Direct modulation and external modulation are two modulations of generated optical signal. When the bit rate of direct modulation signal is above 10 Gb/s, the frequency chirp imposed on signal becomes large enough. Hence, it is difficult to apply direct modulation to generate microwave/mm-wave.

However, the bandwidth of signal generated by external modulator can exceed 10 Gb/s. Presently, most RoF systems are using external modulation with Mach-Zehnder modulator (MZM) or Electro-Absorption Modulator (EAM).

The most commonly used MZM are based on LiNbO3 (lithium niobate) technology. According to the applied electric field, there are two types of LiNbO3 device : x-cut and z-cut. According to number of electrode, there are two types of LiNbO3 device: dual-drive Mach-Zehnder modulator (DD-MZM) and single-drive Mach-Zehnder modulator (SD-MZM) [6].

2.3 Single-drive Mach-Zehnder modulator

The SD-MZM has two arms and an electrode. The optical phase in each arm can be controlled by changing the voltage applied on the electrode. When the lightwaves are in phase, the modulator is in “on” state. On the other hand, when the lightwaves are in opposite phase, the modulator is in “off ” state, and the lightwave cannot propagate by waveguide for output.

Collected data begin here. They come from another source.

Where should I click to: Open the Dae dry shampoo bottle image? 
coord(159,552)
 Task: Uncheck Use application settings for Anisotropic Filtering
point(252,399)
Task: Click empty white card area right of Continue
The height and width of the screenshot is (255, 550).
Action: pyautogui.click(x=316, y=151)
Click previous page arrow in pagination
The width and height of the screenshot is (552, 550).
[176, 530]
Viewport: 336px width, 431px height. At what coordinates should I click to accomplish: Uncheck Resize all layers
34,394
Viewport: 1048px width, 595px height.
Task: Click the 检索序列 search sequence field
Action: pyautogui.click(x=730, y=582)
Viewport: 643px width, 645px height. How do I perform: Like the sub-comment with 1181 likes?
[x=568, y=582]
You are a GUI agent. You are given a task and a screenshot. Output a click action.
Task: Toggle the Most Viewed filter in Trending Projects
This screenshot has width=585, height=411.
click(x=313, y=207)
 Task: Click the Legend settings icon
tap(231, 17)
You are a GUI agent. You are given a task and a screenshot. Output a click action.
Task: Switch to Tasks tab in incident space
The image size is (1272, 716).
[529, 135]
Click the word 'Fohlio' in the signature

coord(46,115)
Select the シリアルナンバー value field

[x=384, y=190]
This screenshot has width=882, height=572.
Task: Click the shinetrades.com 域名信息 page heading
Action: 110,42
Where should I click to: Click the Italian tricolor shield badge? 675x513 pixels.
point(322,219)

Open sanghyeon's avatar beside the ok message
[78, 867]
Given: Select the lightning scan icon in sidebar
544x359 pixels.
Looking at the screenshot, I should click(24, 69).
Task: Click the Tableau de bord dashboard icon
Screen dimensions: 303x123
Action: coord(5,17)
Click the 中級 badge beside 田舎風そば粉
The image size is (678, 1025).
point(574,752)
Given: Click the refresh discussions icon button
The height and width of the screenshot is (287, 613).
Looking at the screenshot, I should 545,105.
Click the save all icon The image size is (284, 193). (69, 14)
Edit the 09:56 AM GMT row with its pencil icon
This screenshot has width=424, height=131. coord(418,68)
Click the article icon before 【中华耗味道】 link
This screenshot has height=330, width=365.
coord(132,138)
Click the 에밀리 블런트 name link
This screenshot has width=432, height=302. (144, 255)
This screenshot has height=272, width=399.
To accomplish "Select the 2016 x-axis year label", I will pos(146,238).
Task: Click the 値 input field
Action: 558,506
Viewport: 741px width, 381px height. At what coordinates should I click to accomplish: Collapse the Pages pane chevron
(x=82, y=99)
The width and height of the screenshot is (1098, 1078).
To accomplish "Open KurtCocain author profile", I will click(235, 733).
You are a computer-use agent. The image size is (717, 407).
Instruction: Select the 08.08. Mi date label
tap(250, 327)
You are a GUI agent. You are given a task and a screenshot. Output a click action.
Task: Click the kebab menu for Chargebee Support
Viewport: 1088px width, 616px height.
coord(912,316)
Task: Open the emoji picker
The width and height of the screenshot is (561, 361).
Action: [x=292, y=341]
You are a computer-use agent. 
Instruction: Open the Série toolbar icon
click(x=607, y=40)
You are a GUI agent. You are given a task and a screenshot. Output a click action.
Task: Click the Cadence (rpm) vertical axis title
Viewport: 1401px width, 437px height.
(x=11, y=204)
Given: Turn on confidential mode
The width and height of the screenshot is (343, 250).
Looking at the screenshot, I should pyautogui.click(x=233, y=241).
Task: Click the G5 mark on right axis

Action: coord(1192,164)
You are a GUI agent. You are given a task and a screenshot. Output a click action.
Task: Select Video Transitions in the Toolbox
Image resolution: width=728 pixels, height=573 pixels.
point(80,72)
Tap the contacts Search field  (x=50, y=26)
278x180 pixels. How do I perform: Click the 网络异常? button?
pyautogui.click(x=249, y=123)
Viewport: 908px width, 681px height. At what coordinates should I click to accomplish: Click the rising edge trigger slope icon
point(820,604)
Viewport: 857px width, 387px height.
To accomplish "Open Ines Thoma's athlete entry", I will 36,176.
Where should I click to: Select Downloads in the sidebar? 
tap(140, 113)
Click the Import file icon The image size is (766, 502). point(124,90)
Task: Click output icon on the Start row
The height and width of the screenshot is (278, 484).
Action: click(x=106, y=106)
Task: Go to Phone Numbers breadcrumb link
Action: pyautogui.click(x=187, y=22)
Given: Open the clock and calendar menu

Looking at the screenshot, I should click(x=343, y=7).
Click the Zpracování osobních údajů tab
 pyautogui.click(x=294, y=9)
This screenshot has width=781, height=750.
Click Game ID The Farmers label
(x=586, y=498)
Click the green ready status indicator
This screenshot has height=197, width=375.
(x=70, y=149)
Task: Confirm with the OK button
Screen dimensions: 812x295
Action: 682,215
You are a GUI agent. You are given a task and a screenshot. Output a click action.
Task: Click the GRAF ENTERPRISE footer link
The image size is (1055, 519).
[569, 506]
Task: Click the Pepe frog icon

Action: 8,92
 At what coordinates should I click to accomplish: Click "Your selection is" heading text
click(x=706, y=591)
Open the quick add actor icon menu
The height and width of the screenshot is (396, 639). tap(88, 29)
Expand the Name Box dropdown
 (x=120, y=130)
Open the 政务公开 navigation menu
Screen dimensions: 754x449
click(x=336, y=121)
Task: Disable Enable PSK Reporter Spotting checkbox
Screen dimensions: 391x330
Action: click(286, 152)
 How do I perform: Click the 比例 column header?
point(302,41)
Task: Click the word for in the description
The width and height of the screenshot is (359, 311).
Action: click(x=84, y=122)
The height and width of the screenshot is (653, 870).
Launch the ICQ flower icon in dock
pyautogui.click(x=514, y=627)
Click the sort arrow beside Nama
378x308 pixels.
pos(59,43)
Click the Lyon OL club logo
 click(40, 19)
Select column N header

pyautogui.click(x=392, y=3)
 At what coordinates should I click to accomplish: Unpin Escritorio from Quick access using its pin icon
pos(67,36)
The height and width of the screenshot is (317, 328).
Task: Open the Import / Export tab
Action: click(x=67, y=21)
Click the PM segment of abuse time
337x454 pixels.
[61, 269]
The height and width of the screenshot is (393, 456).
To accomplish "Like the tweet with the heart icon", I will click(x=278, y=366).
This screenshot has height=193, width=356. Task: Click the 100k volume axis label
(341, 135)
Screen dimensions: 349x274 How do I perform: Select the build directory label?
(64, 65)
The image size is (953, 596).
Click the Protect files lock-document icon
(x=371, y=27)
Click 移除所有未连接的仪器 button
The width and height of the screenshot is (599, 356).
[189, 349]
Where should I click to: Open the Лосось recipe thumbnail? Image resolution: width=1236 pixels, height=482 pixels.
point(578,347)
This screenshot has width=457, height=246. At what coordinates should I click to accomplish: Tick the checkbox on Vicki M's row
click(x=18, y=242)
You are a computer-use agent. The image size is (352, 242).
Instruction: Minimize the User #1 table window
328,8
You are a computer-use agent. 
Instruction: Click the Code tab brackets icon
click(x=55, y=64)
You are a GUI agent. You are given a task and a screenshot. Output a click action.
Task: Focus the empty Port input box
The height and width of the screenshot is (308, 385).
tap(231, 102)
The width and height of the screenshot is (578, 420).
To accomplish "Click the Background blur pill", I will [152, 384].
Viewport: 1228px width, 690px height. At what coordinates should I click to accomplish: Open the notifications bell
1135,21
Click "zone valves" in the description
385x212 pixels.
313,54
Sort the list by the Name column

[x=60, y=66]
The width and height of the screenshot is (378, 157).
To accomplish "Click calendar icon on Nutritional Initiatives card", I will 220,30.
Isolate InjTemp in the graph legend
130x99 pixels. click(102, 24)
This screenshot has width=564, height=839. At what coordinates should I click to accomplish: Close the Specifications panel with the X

2.4 The architecture of ROF system 2.4.1 Optical transmitter

Optical transmitter concludes optical source, optical modulator, RF signal, electrical mixer, electrical amplifier, etc.. Presently, most RoF systems are using laser as light source. The advantages of laser are compact size, high efficiency, good reliability small emissive area compatible with fiber core dimensions, and possibility of direct modulation at relatively high frequency.

The modulator is used for converting electrical signal into optical form.

Because the external integrated modulator was composed of MZMs, we select MZM as modulator to build the architecture of optical transmitter.

There are two schemes of optical transmitter generated optical signal. One scheme is used two MZM. First MZM generates optical carrier which carried the data. The output optical signal is BB signal. The other MZM generates optical subcarrier which carried the BB signal and then output the RF signal, as shown in Fig. 2-1 (a). The other scheme is used a mixer to get up-converted electrical signal and then send it into a MZM to generate the optical signal, as shown in Fig. 2-1 (b). Fig. 2-1 (c) shows the duty cycle of subcarrier biased at different points in the transfer function.

Maximum transmission point Minimum transmission point Quadrature point

 

Figure 2-1 (a) and (b) are two schemes of transmitter and (c) is duty cycle of subcarrier biased at different points in the transfer function. (LO: local

oscillator)

2.4.2 Optical signal generations based on LiNbO3 MZM

The microwave and mm-wave generations are key techniques in RoF systems. The optical mm-waves using external MZM based on double-sideband (DSB), single-sideband (SSB), and double-sideband with optical carrier suppression (DSBCS) modulation schemes have been demonstrated, as shown in Fig. 2-2. Generated optical signal by setting the bias voltage of MZM at quadrature point, the DSB modulation experiences performance fading problems due to fiber dispersion, resulting in degradation of the receiver sensitivity. When an optical signal is modulated by an electrical

RF signal, fiber chromatic dispersion causes the detected RF signal power to have a periodic fading characteristic. The DSB signals can be transmitted over several kilo-meters. Therefore, the SSB modulation scheme is proposed to overcome fiber dispersion effect. The SSB signal is generated when a phase difference of π/2 is applied between the two RF electrodes of the DD-MZM biased at quadrature point. Although the SSB modulation can reduce the impairment of fiber dispersion, it suffers worse receiver sensitivity due to limited optical modulation index (OMI). The DSBCS modulation is demonstrated optical mm-wave generation using DSBCS modulation. It has no performance fading problem and it also provides the best receiver sensitivity because the OMI is always equal to one. The other advantage is that the bandwidth requirement of the transmitter components is less than DSB and SSB modulation. However, the drawback of the DSBCS modulation is that it can’t support vector signals, such as phase shift keying (PSK), quadrature amplitude modulation (QAM), or OFDM signals, which are of utmost importance in wireless applications.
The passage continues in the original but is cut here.